QUOTED TEXT –

Monday, November 12, 2018

Today -100: November 12, 1918: We made the broom that swept the Hohenzollerns out


Woodrow Wilson addresses a joint session of Congress: “The war thus comes to an end; for, having accepted these terms of armistice, it will be impossible for the German command to renew it.”

He enumerates those terms: The armistice to last 30 days, extendable. Germany to withdraw its troops from all occupied territories (including Russia)(and Alsace-Lorraine) within 14 days, preferably without looting, please and thank you. The return to occupied countries of their prisoners and hostages. Surrender of various war materials including specified numbers of ships, u-boats, planes, machine guns, as well as non-materials including 150,000 railway cars, etc. Abandonment of the treaties forced on Romania and Russia. Etc etc etc.

Wilson: “Armed imperialism such as the men conceived who were but yesterday the masters of Germany is at an end, its illicit ambitions engulfed in black disaster. Who will now seek to revive it?” Don’t ask questions you don’t want the answer to, Woodrow. He admits he has no idea what form of government may take hold in Germany and that this makes things a little tricky. But, “I am confident that the nations that have learned the discipline of freedom and that have settled with self-possession to its ordered practice are now about to make conquest of the world by the sheer power of example and of friendly helpfulness.”

Allied troops continued to fight the war right up until armistice, with some new advances ordered that morning, even though the armistice was signed at 5:10 a.m. and the time of armistice was well known. A lot of people died for no particular reason before 11:00. Gen. Pershing will tell Congress a year from now that no one had informed him that the armistice was about to be signed, which is nonsense. Messages informing US units that the war would end at 11:00 failed to give any orders about what to do in the meantime, and different commanders made different decisions. Some wanted to be able to claim that their unit fired the last shots of the war.  There were 11,000 casualties on all sides on November 11th before 11:00, more than on D-Day.

WRITTEN INSTRUCTION 1 – According to the post on Wilson's armistice address, at what time was the armistice signed?
WRITTEN INSTRUCTION 2 – Decide whether each statement agrees with the post on Wilson's armistice address: (a) Germany had 14 days to pull its troops out of occupied territories. (b) The armistice was set to last 60 days. (c) Casualties on November 11th before 11:00 exceeded those of D-Day.
WRITTEN INSTRUCTION 3 – Please carry the post on Wilson's armistice address forward from its final sentence.

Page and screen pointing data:
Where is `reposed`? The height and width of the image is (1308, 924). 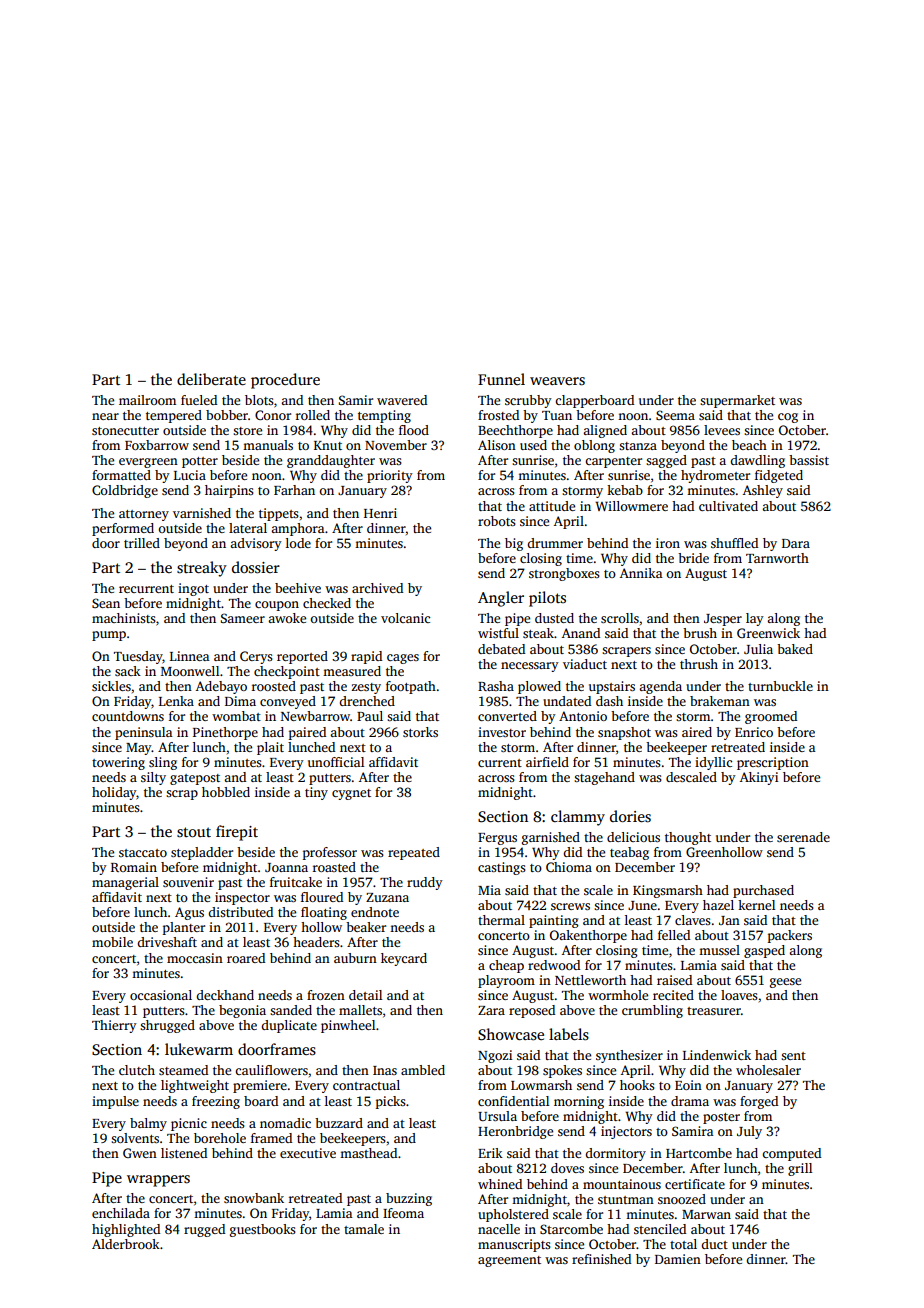
reposed is located at coordinates (532, 1011).
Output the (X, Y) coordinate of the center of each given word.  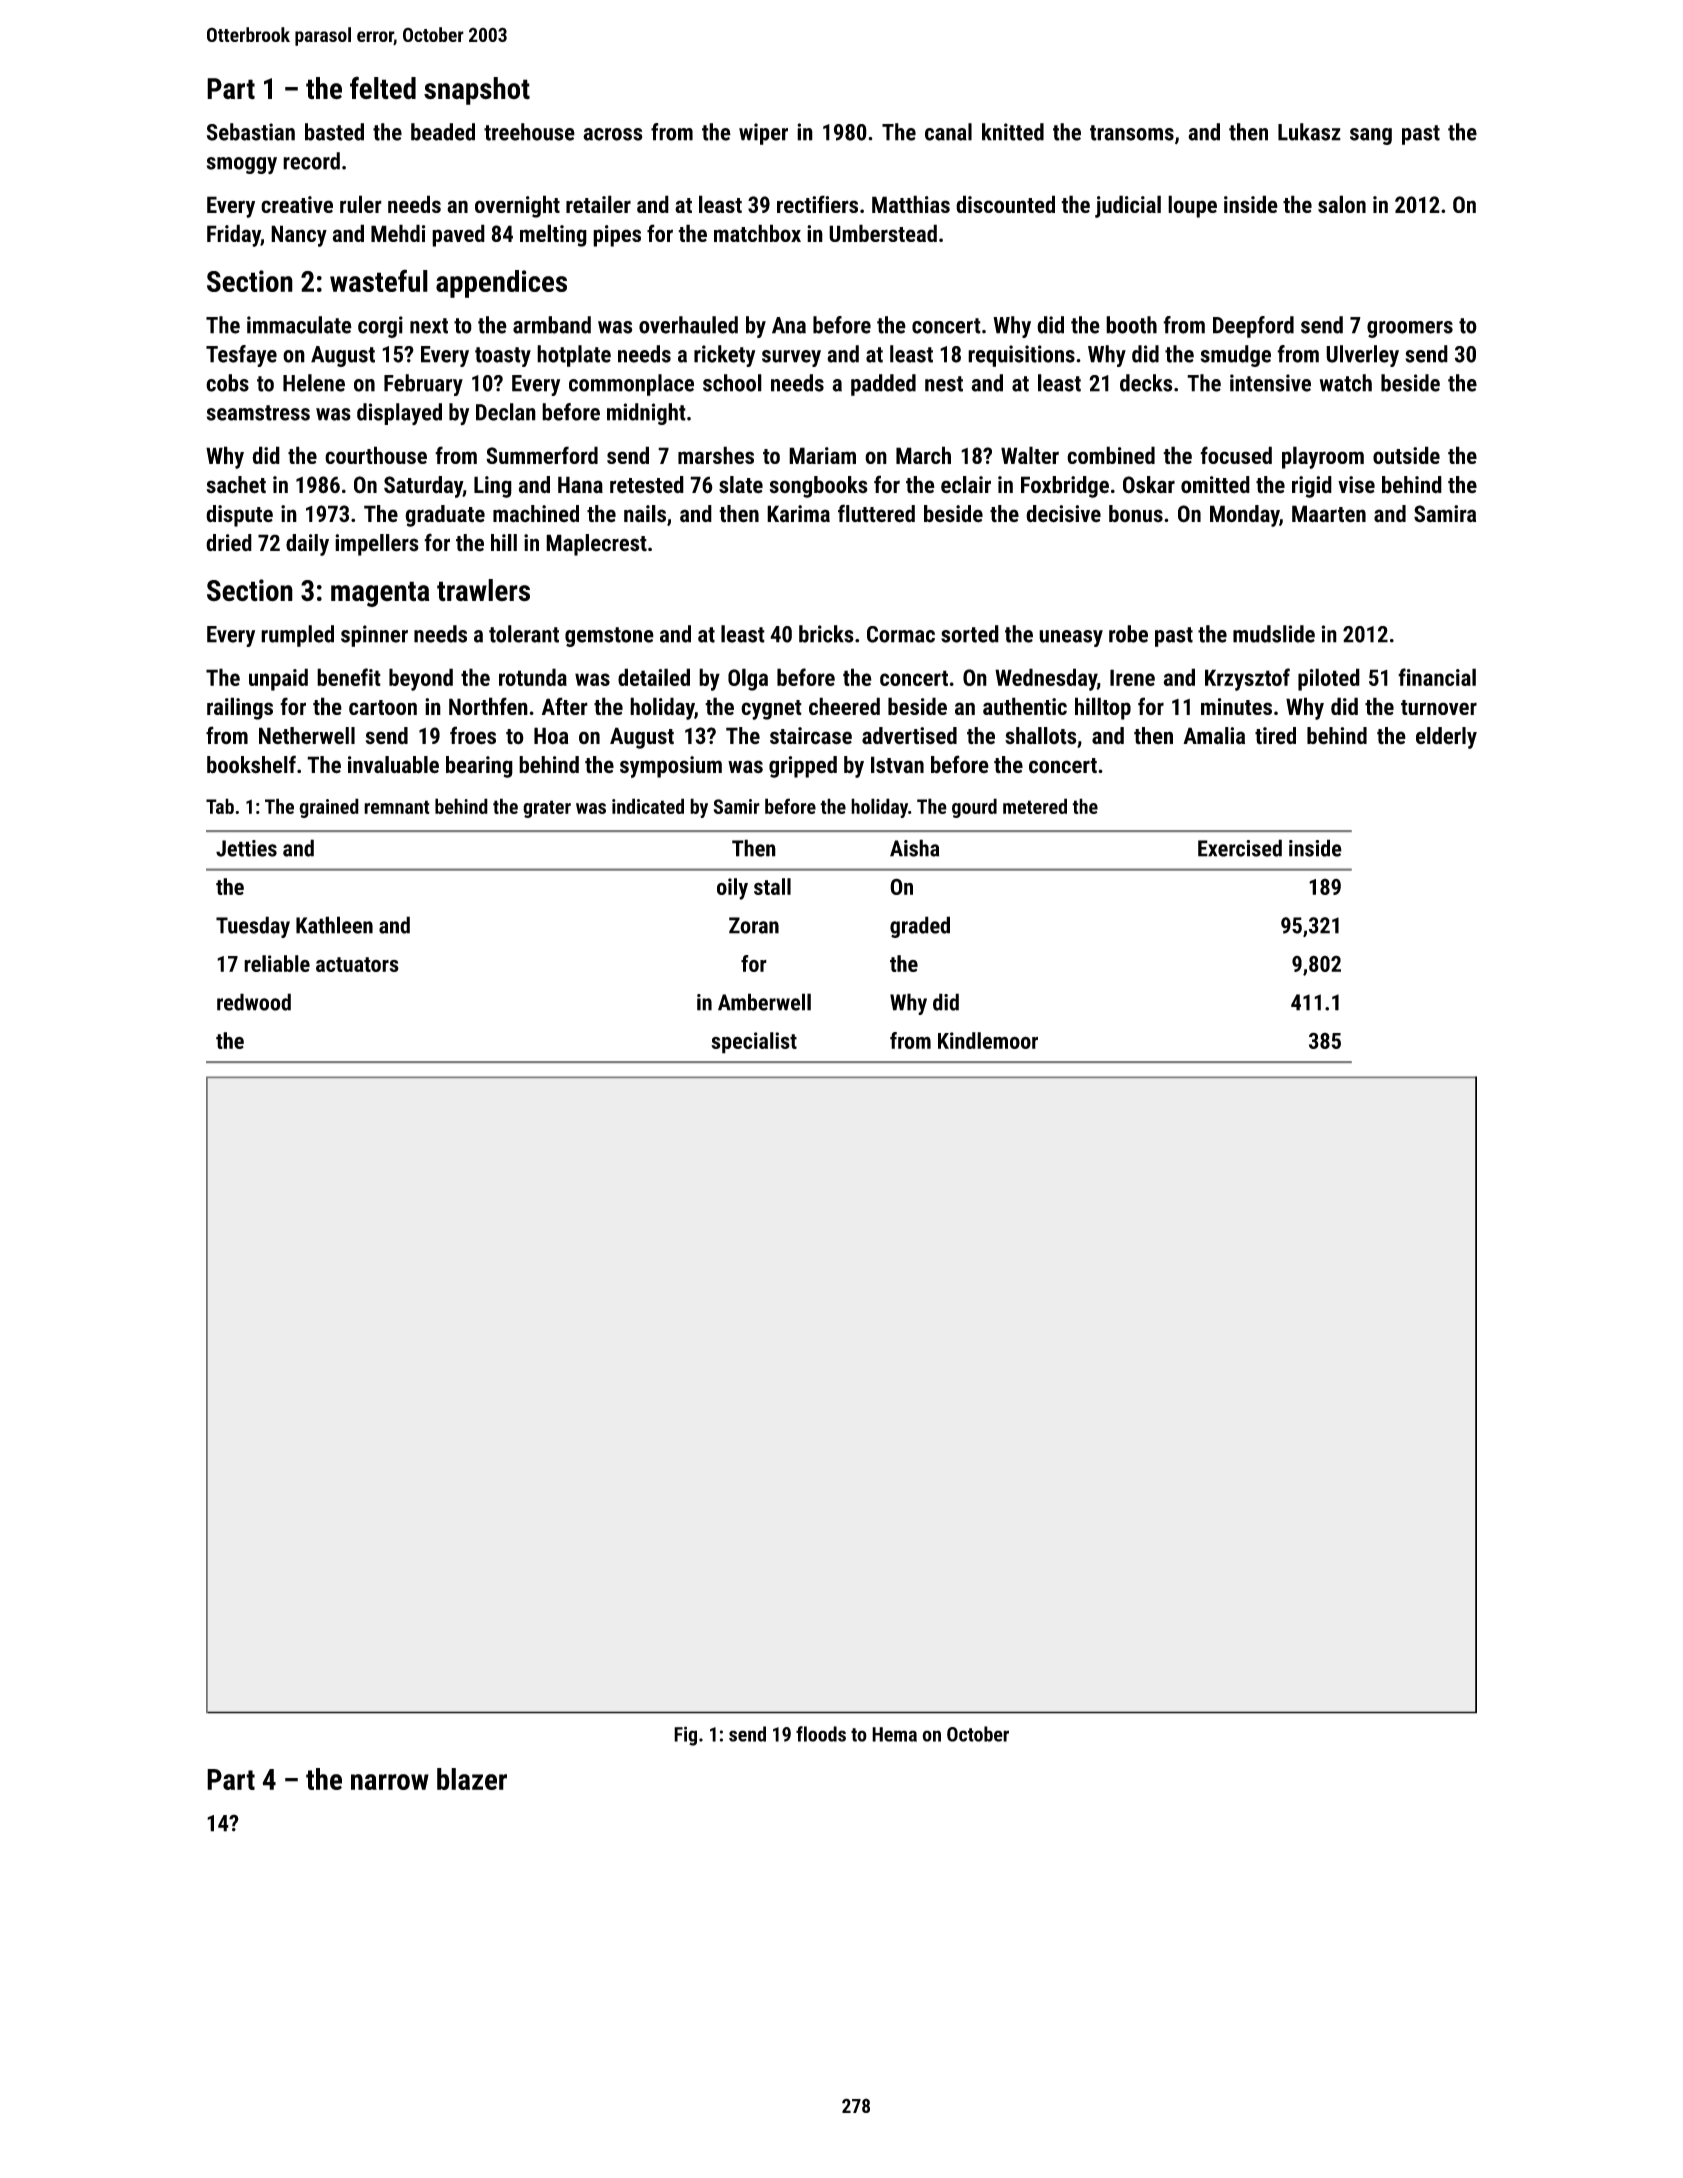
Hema (894, 1734)
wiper (763, 134)
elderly (1446, 738)
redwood (254, 1002)
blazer (472, 1779)
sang (1371, 136)
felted (383, 88)
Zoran (754, 925)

FINAL RESULT 1 – 5:10 a.m.

FINAL RESULT 2 –
(a) Yes: "Germany to withdraw its troops from all occupied territories (including Russia)(and Alsace-Lorraine) within 14 days"
(b) No: "The armistice to last 30 days, extendable."
(c) Yes: "There were 11,000 casualties on all sides on November 11th before 11:00, more than on D-Day."

FINAL RESULT 3 –
Hindenburg hands over command of the German army to the revolutionary People’s Government, supposedly.

One German king (Friedrich August III of Saxony) and two grand dukes (Frederick Augustus II of Oldenburg and Friedrich Franz IV of Mecklenburg-Schwerin) are out. Hesse-Darmstadt declares itself a free socialist republic.

People celebrate the end of the war. Not, the NYT thinks, quite as enthusiastically as they celebrated the false armistice news last Thursday, but still pretty fucking enthusiastically. Schools and places of work closed, mostly because no one showed up.


The kaiser is burned in effigy. Lots of burning effigies. Municipal Judge William Wadhams announces that the former Kaiser Wilhelm is a fugitive from justice and orders a bench warrant for his arrest. Soldiers and sailors in Newport News, Virginia destroy street cars, break windows, raid restaurants and set fires to, you know, celebrate. There’s a small riot in Harlem when a cop tries to arrest black soldiers & sailors engaging in similar “alcoholic patriotism.” The people who are really pissed off are the hotels, which could have made a fortune from the celebrations but for the waiters’ strike.

The Netherlands is not exactly thrilled that Willy has chosen their country as his new home, and may intern him. In a nice château.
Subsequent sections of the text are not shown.